Police discovered that the property Ruth had claimed had been stolen was still in the house, but hidden. A breakthrough came when a detective found a paper with the letters J.G. on it (it was a memento Albert had kept from former lover Guischard) and asked Ruth about it. Flustered, Ruth’s mind immediately turned to Gray, whose initials were also J.G., and she asked the detective what Gray had to do with the murder. It was the first time Gray had been mentioned, and the police instantly became suspicious. Gray was found in Syracuse, New York. He claimed he had been there all night, but it was found out that a friend of his had set up Gray’s room at a hotel to support his alibi. Gray proved far more forthcoming than Ruth about his actions. He was caught, returned to Queens, and charged along with Ruth.

Ruth and Gray turned on each other, contending the other was responsible for killing Albert; both were convicted and sentenced to death.

Ruth Snyder and Judd Gray.

Snyder (center) behind bars.

Snyder in court.

Ruth was imprisoned at Sing Sing in Ossining, New York.
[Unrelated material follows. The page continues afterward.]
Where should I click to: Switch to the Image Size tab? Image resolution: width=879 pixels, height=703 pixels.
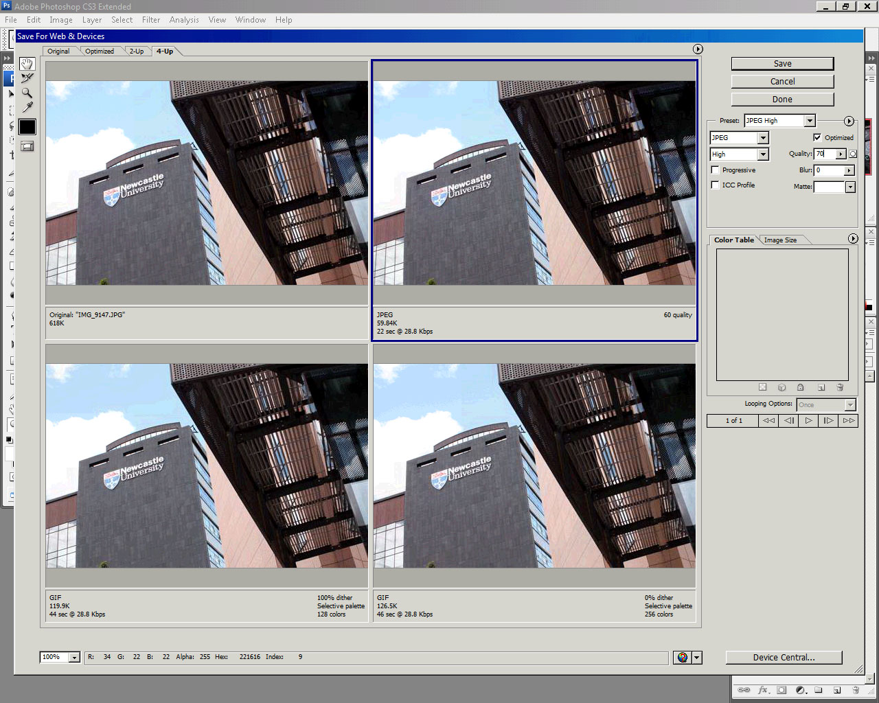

On January 12, 1928, she became the first woman to be executed at Sing Sing since Martha Place in 1899 and the third woman to be executed by the State of New York. She went to the electric chair 10 minutes before Judd Gray, her former lover. Her execution was surreptitiously photographed at the moment electricity was running through her body with the aid of a miniature plate camera strapped to the ankle of Tom Howard, a Chicago Tribune photographer working in cooperation with the Tribune-owned Daily News.

The camera was rushed to the city and the film developed overnight. Editors and writers marveled at what was to be one of the most shocking photographs ever made: Snyder in the chair, the legs of the prison guard to the right. The image, shot on an angle, was cropped and published immediately with the headline: “DEAD!”

The January 13, 1928, front page of the New York Daily News’ extra edition.

Both Snyder and Gray were electrocuted by New York State Electrician Robert G. Elliott, Snyder being the first woman he executed. In his autobiography, Elliott recalled that Ruth Snyder almost fainted when she saw the electric chair and that she had to be seated with the help of the matrons who had taken care of her while on death row. About the published photo of Snyder’s execution, Elliott remarked that if such photos were routinely printed in newspapers they either could have served as a deterrent against crime or have persuaded the public that capital punishment had to be abolished.

The black and white image was shocking to the U.S. and international public alike. There sat a 32-year-old wife and mother, killed for killing. Her blurred figured seemed to evoke her struggle, as one can imagine her last, strained breaths. Never before had the press been able to attain such a startling image—one not made in a faraway war, one not taken of the aftermath of a crime scene, but one capturing the very moment between life and death here at home.

Tom Howard’s photo of Ruth Snyder’s execution, on January 12, 1928, was published the following day on the front page of the New York Daily News.

Tom Howard received a $100 bonus for taking the photo. For decades after, anyone attending an execution had to lift their pant legs for camera checks.

His camera was later owned by inventor Miller Reese Hutchison and later became part of the collections of the Smithsonian Institution’s National Museum of American History.

Tom Howard’s ankle camera. The Daily News donated it to the Smithsonian in 1963

Tom Howard (seated) shows how he strapped a camera to his ankle to secretly photograph Snyder’s execution.

Tom Howard shows camera strapped to his leg. This was how he so famously captured the image of Ruth Snyder’s death in the electric chair in Sing Sing prison.

To this day, photographers are not allowed into executions. Many newspapers and online news sources still publish the frame before and after death, but rarely, if ever do we see the moment of death. Ruth Snyder’s last words, borrowed from the Crucifixion: “Father, forgive them. They know not what they do.”